Tom Davis, a Republican, represented J.E.B. Stuart High School for 14 years while serving on the Fairfax County Board of Supervisors and represented Virginia’s 11th Congressional District in the House from 1995 to 2008. Two of his children attended J.E.B. Stuart High School.
The proposal to change the name of J.E.B. Stuart High School presents the Fairfax County School Board, in fact the entire community and nation, with a teachable moment.
The school board adopted Regulation 8170.7 requiring “sufficient support” and “some compelling need” for a school name change. “Sufficient support” is not defined, nor is “compelling need,” but it is clear, through surveys, that the majority of the Stuart community and the student body do not support a name change. Equally important, the J.E.B. Stuart High School’s Parent Teacher Student Association, service clubs and booster clubs have not stepped forward to support a change.
The most important fact is that no “compelling need” has been demonstrated. Apparently, there are a few offended community members, but no one has suggested that the learning environment has been harmed because of the name of the school. Stuart’s enrollment is about half Hispanic, 23 percent non-Hispanic white (including a strong Arab component), 14 percent Asian and 10 percent black (many of them from other countries), and for years the school’s diversity and international flavor have been celebrated with its challenging International Baccalaureate curriculum.
Changing the name of this high school has been estimated to cost between $750,000 and $1 million. I don’t think spending that money on changing the name is a good use of funds when budget difficulties have resulted in students being slapped with activity fees, teaching positions being eliminated and class sizes growing ever larger. It also would send an unwelcome message to the Virginia General Assembly that Fairfax County is more interested in spending money for name changes than for student development.
Then there is the matter of J.E.B. Stuart himself. There is no historical research and no posthumous war crime declaration that would lead anyone to find a compelling reason to change the name of the school. James Ewell Brown Stuart was a Virginian and a graduate of the U.S. Military Academy who became a highly regarded cavalry officer and tactician. Before the Civil War, he was part of an Army effort to stop the fighting in “Bleeding Kansas” and defended abolitionist settlers warring with their pro-slavery opponents. His role was celebrated in the movie “Santa Fe Trail,” in which he was portrayed by Errol Flynn.

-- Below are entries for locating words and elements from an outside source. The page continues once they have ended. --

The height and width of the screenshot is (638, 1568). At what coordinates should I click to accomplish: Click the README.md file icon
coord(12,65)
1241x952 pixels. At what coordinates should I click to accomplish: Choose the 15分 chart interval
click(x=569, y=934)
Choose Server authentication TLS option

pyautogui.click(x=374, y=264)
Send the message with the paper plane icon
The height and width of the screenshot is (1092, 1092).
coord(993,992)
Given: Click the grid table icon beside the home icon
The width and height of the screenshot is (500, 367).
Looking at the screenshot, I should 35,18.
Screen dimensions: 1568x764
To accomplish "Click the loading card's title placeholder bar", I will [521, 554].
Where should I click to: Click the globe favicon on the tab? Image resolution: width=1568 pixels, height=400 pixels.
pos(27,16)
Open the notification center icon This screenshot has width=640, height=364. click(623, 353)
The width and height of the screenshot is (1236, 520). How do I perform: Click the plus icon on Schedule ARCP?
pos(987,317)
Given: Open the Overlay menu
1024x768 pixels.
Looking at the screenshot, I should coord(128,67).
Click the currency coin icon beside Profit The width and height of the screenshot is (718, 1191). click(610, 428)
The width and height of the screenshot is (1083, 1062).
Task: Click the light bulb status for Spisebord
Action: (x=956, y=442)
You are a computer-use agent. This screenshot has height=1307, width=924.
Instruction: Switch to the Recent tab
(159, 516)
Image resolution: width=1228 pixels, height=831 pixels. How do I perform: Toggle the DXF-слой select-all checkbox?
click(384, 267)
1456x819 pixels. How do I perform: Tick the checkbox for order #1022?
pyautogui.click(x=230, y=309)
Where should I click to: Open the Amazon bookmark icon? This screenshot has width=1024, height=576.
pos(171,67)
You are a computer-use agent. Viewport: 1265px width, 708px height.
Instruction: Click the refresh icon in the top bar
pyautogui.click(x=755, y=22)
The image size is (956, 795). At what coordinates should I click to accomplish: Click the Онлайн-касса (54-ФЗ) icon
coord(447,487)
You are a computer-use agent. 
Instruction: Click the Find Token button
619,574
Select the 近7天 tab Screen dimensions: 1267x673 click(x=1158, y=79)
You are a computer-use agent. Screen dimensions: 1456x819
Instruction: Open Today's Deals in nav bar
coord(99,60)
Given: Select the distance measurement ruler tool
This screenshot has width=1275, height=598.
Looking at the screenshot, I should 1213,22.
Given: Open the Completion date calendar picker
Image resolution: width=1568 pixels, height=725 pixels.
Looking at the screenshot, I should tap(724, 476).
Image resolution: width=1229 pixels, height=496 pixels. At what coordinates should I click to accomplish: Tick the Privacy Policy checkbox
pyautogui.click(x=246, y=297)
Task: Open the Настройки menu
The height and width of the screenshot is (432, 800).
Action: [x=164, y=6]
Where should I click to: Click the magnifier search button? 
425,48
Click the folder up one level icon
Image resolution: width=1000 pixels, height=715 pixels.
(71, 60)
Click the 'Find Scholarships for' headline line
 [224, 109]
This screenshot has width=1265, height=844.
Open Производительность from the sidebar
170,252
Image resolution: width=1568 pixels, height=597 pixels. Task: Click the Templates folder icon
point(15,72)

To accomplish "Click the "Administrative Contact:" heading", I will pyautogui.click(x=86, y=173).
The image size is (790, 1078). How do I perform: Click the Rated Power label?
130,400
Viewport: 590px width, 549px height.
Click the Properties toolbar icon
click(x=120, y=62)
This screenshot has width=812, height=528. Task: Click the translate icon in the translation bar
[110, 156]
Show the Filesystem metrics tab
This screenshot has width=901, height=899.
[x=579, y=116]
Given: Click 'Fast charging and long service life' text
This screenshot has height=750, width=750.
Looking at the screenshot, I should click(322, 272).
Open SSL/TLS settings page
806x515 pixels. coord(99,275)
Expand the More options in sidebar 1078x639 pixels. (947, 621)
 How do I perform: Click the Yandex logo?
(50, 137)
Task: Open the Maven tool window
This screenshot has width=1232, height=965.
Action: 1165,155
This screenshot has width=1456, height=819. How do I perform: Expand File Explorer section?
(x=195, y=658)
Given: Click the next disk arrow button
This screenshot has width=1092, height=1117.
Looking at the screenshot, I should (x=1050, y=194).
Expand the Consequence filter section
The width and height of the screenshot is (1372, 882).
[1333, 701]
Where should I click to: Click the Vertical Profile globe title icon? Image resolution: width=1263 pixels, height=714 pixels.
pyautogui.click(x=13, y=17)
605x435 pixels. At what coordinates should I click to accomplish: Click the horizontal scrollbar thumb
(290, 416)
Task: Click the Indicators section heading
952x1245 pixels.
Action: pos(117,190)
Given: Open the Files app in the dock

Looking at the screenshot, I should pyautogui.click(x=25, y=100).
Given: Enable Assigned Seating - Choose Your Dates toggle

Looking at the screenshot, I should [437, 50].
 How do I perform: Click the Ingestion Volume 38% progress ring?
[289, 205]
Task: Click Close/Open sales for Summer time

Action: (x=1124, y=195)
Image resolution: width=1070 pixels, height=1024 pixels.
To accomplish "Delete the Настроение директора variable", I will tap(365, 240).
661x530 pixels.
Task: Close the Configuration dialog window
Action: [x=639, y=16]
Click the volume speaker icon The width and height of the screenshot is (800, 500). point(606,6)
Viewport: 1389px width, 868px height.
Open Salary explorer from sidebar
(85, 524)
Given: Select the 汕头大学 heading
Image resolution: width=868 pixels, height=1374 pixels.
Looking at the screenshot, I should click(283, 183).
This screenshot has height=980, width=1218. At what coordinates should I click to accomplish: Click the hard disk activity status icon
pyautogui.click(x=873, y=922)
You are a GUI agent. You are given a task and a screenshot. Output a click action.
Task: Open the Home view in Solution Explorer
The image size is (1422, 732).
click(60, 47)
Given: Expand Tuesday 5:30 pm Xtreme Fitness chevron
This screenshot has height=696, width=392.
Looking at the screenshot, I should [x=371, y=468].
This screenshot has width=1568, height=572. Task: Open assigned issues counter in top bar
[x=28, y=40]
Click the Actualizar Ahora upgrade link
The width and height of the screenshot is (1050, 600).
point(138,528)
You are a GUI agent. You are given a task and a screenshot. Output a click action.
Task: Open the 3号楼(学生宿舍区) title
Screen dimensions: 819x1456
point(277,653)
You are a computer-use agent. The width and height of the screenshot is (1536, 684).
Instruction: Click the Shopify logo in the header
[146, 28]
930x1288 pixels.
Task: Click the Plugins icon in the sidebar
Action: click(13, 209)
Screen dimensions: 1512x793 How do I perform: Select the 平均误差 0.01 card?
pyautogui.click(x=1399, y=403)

Stuart inherited two slaves but freed them in 1859. He opposed secession, but he sided with his native state when war broke out, as did many other Virginia officers. He was 31 and a Confederate general when he died from wounds suffered in battle. His military prowess still is widely acclaimed. A saber hook he devloped (U.S. patent No. 25,684 A) was used by armies across the globe. And so renowned was his military genius, even internationally, that British M3 and M5 tanks used in World War II were nicknamed “Stuart tanks” in his honor.
Stuart is part of our complicated past. His role is something that can be discussed rationally and understood in the context of real history, not presumptions projected on him by people living 150 years later.
In considering the renaming of its schools, the Fairfax County School Board must adhere to its stated criteria. If it ignores the “compelling need” criterion, the school board would create division and mistrust rather than unity and support. Some have suggested that it might as well be called “Hitler High.” Such hyperbole has added too much emotion, yielded too few facts and intimidated students.
Forcing a change the majority of the community has not embraced would create unwelcome precedents. Removing Stuart’s name would most certainly lead to removing the names of Confederate Gen. Robert E. Lee and Confederate Col. John Mosby from their respective schools. Where would it end?
Not caving in to the views of a few can serve as a model to handle controversies that are breaking out throughout the South over statues, memorials, parks and institutions named for Confederate leaders. Let’s take a lead from other educational institutions with complex legacies, such as Princeton and the University of Virginia.
Rather than ignore history, let this be a moment when we teach students, the community and the nation that the life and history of a bygone leader and our complex state and county histories needn’t be reduced to crass politics and sound bites and can be tools to promote reconciliation, education and, most important, love of our unique country and each other.